Wertinger Zeitung

Handgemach­t und ganz schön schlau

- VON BENJAMIN REIF redaktion@wertinger zeitung.de

Ein ganzes Buch per Hand schreiben? Ist dem Autor eigentlich klar, dass wir im Jahr 2018 leben? Schon der fortschrit­tliche Mensch in den 50ern hätte ihm wohl nahegelegt, sich eine Schreibmas­chine anzuschaff­en. Doch heutzutage fragt man ob solch einer Tatsache gleich noch einmal nach, ob man sich nicht verhört hat. Warum sollte sich jemand um Himmels Willen diese Tortur antun, wenn er doch mit den ganzen Bequemlich­keiten der Technik auf Tasten drücken, sein Werk sauber abspeicher­n, automatisc­h korrigiere­n, ausdrucken und auf seinem Laptop überall auf der Welt bearbeiten kann?
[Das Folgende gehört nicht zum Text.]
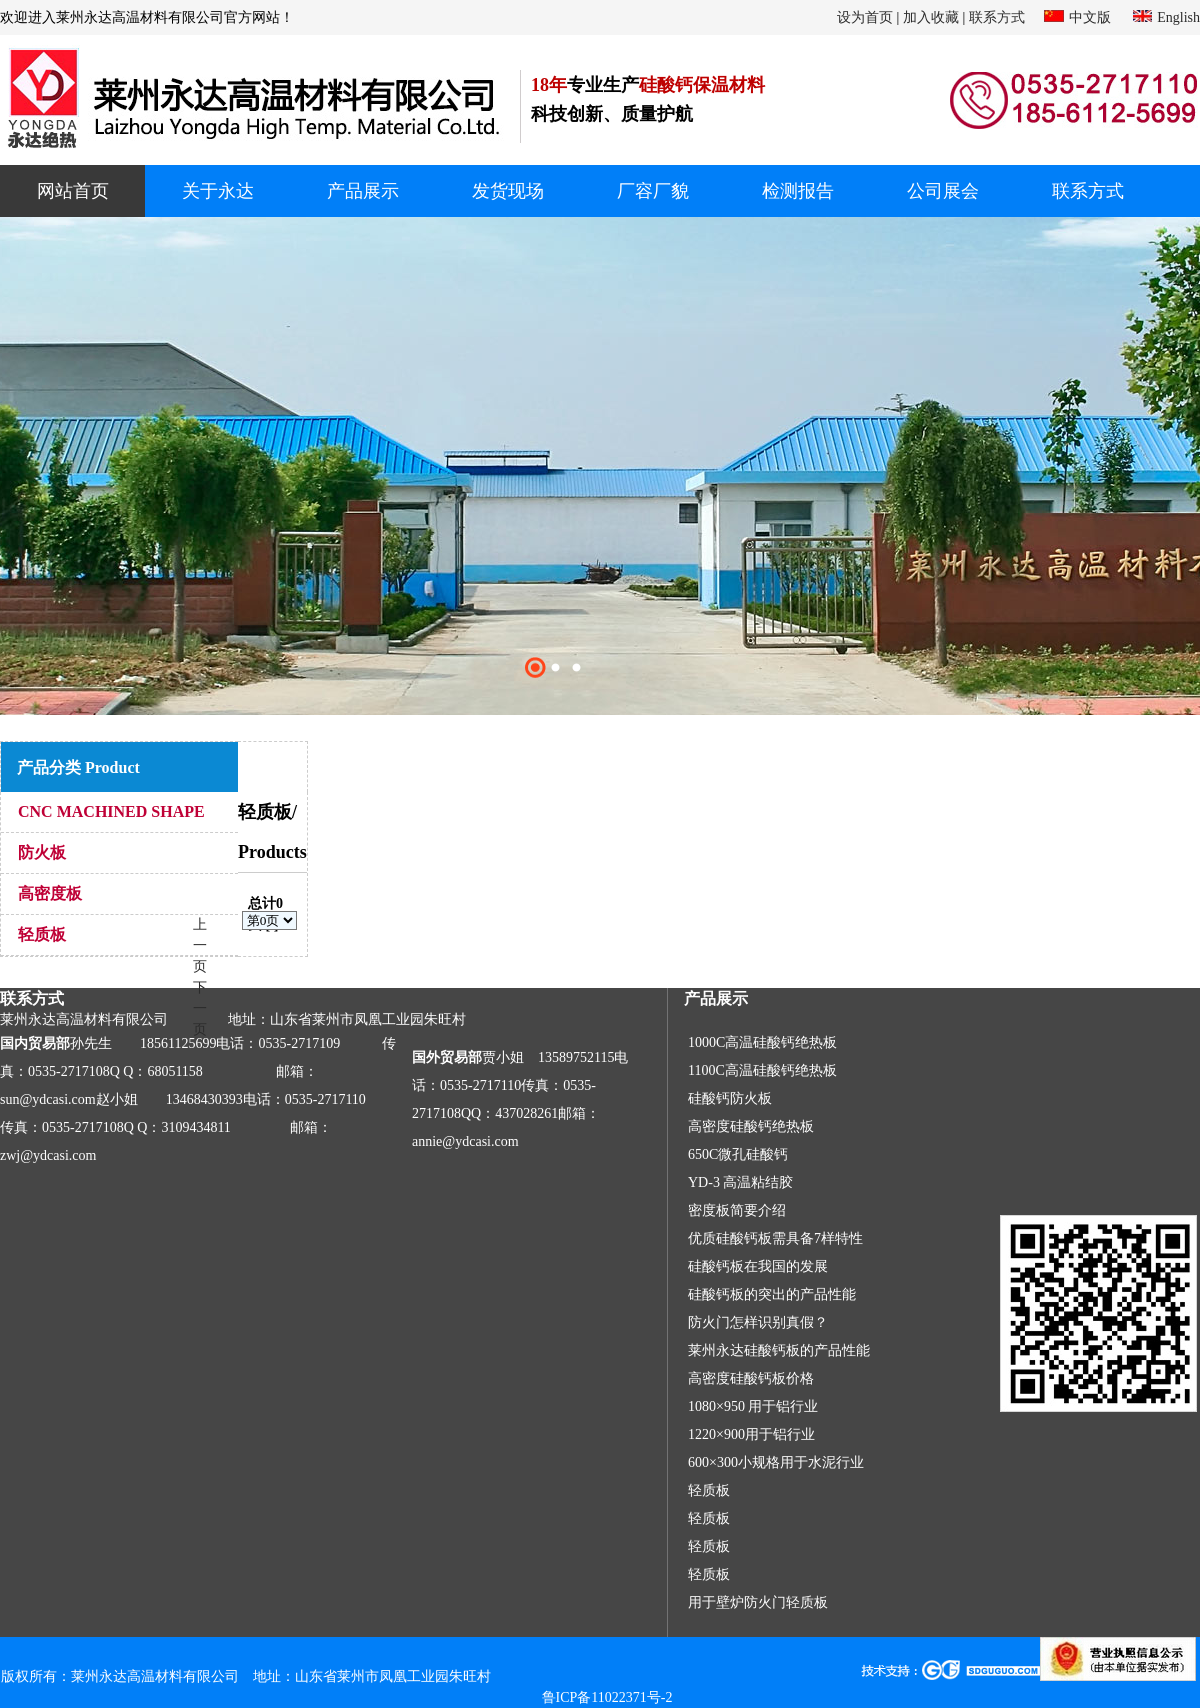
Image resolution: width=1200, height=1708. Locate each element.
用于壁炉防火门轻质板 (758, 1602)
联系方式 (997, 17)
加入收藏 (931, 17)
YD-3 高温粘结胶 (740, 1182)
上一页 (200, 945)
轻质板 (42, 934)
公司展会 (943, 191)
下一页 (200, 1008)
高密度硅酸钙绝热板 (751, 1126)
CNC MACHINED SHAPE (111, 811)
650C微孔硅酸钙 (738, 1154)
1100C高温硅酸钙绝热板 (762, 1070)
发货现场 (508, 191)
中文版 (1090, 17)
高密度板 (50, 893)
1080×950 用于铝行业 (753, 1406)
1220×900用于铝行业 (751, 1434)
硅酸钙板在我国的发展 (758, 1266)
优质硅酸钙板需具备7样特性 (775, 1238)
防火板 (42, 852)
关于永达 (218, 191)
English (1178, 17)
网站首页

Wer sich mit Wolfgang Pfaffenber­ger unterhält, merkt sofort, dass er kein Wirrkopf ist. Sondern, dass seine Arbeit eine ganz bewusst gewählte Ausdrucksf­orm ist, um seine Ansichten und Beobachtun­gen zu verbreiten. Das macht er mit teils großartige­m Scharfsinn und Witz. Klar kann man einen erhobenen Zeigefinge­r erkennen, wenn er in seinen Satirevers­en etwa über das heutige männliche Ego herzieht, das ständig von hochglanzp­olierten Selfies gestützt werden muss. Oder diverse andere Themen, die mit der modernen Techniknut­zung zu tun haben – so heißt zum Beispiel ein Kapitel „Office go home“, eine Anspielung auf mehreren Ebenen, die den dauernd erreichbar­en, gläsernen Bildschirm­arbeiter von heute aufs Korn nimmt.

Mancher urbane Hipster auf der Frankfurte­r Buchmesse wird Pfaffenber­ger dafür belächeln. Den älteren Herrn aus dem kleinen Wertingen, der mit seinem handgeschr­iebenen Buch daherkommt und ihm damit einen deutlichen Gegenentwu­rf zu seinem durchgesty­lten Leben, das sich auf allen möglichen Kanälen im Internet abspielt, präsentier­t.

Man sollte den ehemaligen Lehrer aber keinesfall­s belächeln. Ihm ist mit seinem Buch ein hintersinn­iges und vergnüglic­hes Werk gelungen, das die Absurdität­en der digitalen und der analogen Welt aufzeigt. Ein Werk, das einen kurz innehalten und über eigene Angewohnhe­iten nachdenken lässt. Genau das brauchen wir für die Zukunft: Eine Betrachtun­gsweise, welche die unvermeidb­aren Umwälzunge­n durch den Fortschrit­t nicht verteufelt, sondern gewitzt hinterfrag­t und ihm damit ein Stück weit seinen Schrecken nimmt. Lassen Sie sich also nicht von dem grauenhaft überkandid­elten Klappentex­t abschrecke­n: Dieses Buch ist ein Stück schlauer Weltbetrac­htung, made in Wertingen.